Arming an endpoint

You must arm your endpoint before you are able to receive webhook events

The process of arming a webhook ensures that the data sent to your server from Pay Advantage is secure and has not been tampered. This is a security measure to ensure your endpoint is safe. The arming process validates the signature and payload is correct, once armed you will receive webhooks for all event types.

See our Javascript or Java github example for arming the process.
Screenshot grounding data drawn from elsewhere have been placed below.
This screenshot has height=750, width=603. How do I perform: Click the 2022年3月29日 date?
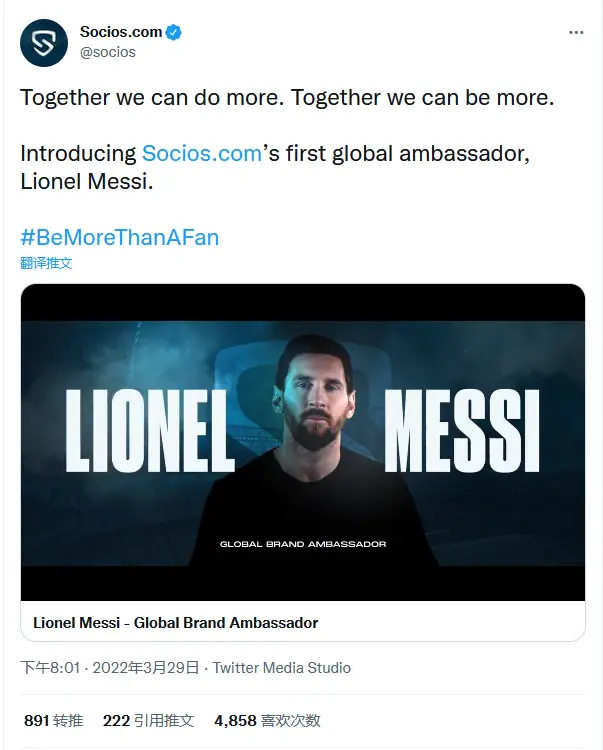tap(144, 667)

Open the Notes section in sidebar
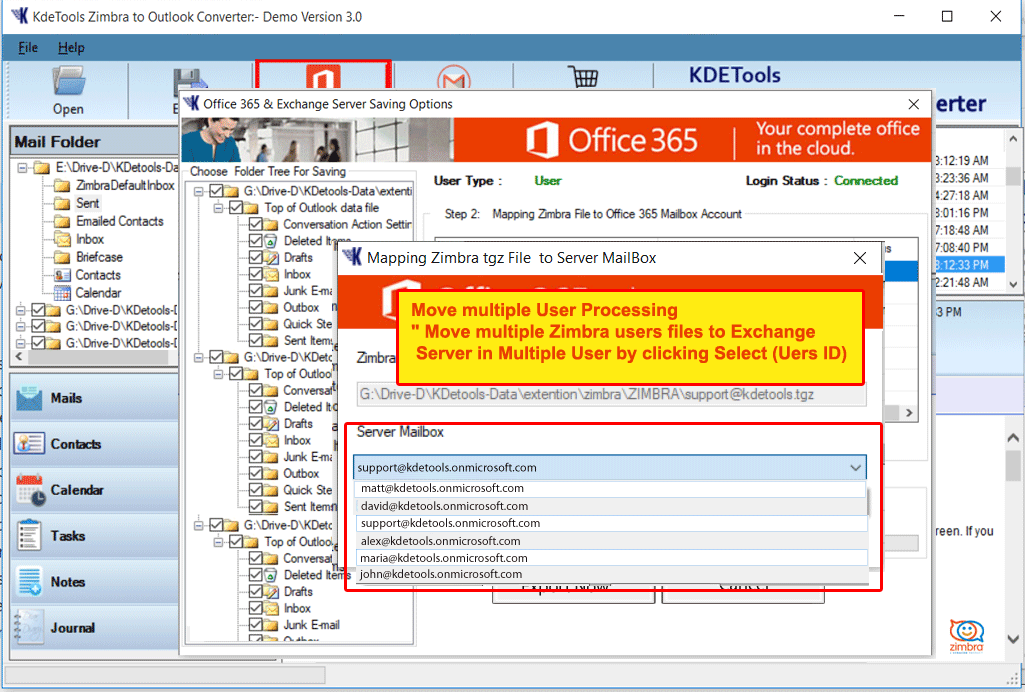67,582
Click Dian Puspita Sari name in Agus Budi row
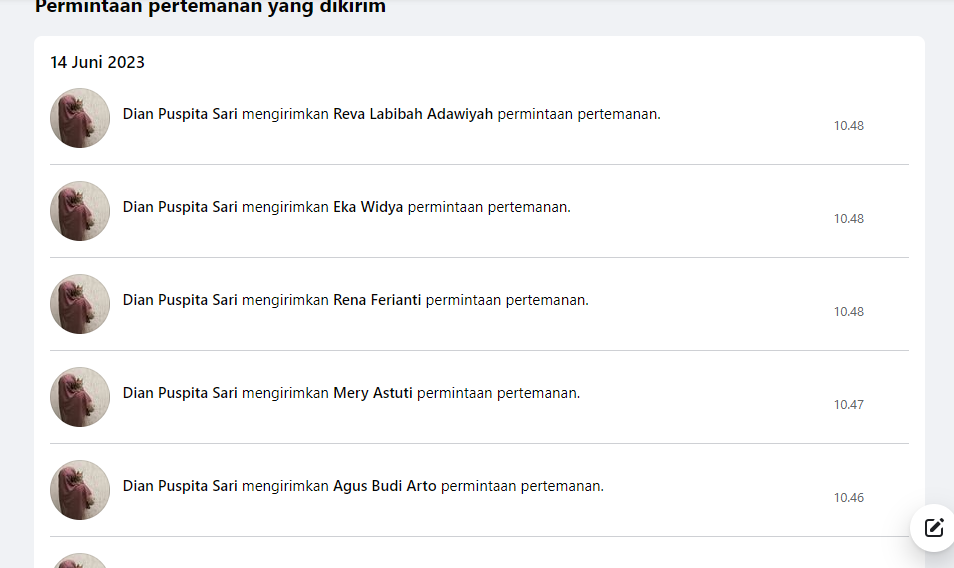 tap(180, 486)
Example of the webhook payload (Verify the signature in the header x-payadvantage-signature):

POST yourapi.com/webhook HTTP/1.1
Host: yourapi.com
Content-Type: application/json; charset=utf-8
x-payadvantage-signature: YOUR_SIGNATURE
Content-Length: 323
Expect: 100-continue

  {
    Code: 'ABC123',
    MerchantCode: 'ABC123',
    DateCreated: '2023-12-01T04:49:36.760+00:00',
    DateUpdated: '2023-12-01T04:49:42.793+00:00',
    Event: 'webhook_endpoint.armed',
    ResourceCode: 'ABC123',
    EndpointCode: 'ABC123',
    EndpointUrl: 'https://yourapi.com/webhook',
    ResourceUrl: 'https://api.test.payadvantage.com.au/webhook_endpoints/ABC123',
    Status: 'sending'
  }

Within a minute (typically about 15 seconds) after registering an endpoint, Pay Advantage will run a series of test to ensure that the endpoint responds correctly to some random scenarios. For the endpoint to be armed it must return the following Http Status Codes for the scenarios described:

  1. 403 (Forbidden) is returned if the Pay Advantage request does not include the header x-payadvantage-signature or the header value(s) are all null or empty.
  2. 400 (Bad Request) is returned if the request is an empty array or not an array of webhook objects.
  3. 400 (Bad Request) is returned if the request doesn't have the required fields in the webhook object. The mandatory fields are: Code, DateCreated, Event, Status, ResourceUrl
  4. 400 (Bad Request) is returned if the request array contains a mandatory attribute with null or empty values. All values for all mandatory attributes should be populated.
  5. 401 (Unauthorized) is returned if the x-payadvantage-signature does not match the signature your endpoint calculates based on the raw content received and the secret assigned to your endpoint.
  6. 202 (Accepted) is returned if none of the above criteria eventuate. The endpoint should respond ASAP and not perform lengthy processing before returning a response. We recommend you queue these events and process them later using some strategy (new thread, message queues, etc).

During the arming process if the correct responses are not received for the tests within 30 seconds a timeout will occur and your endpoint could end up being disabled. You can view the status of this process from within the webhook register UI dashboard.

Once activated, webhooks will not be marked as accepted unless a successful response is received from the endpoint. The unaccepted webhooks will be reattempted again to the endpoint at a later time. The webhook will slow down sending the webhooks each time is receives an unsuccessful attempt until it will eventually disarm the webhook, and the arming process will need to be re-initiated.

A disabled Endpoint will not be armed. This is visable from the webhooks UI screen. To re-enable the endpoint review the errors on the endpoint and ensure these issues are resolved. You then follow the Registering an Endpoint by clicking the re-arm button or by using the same Endpoint Url.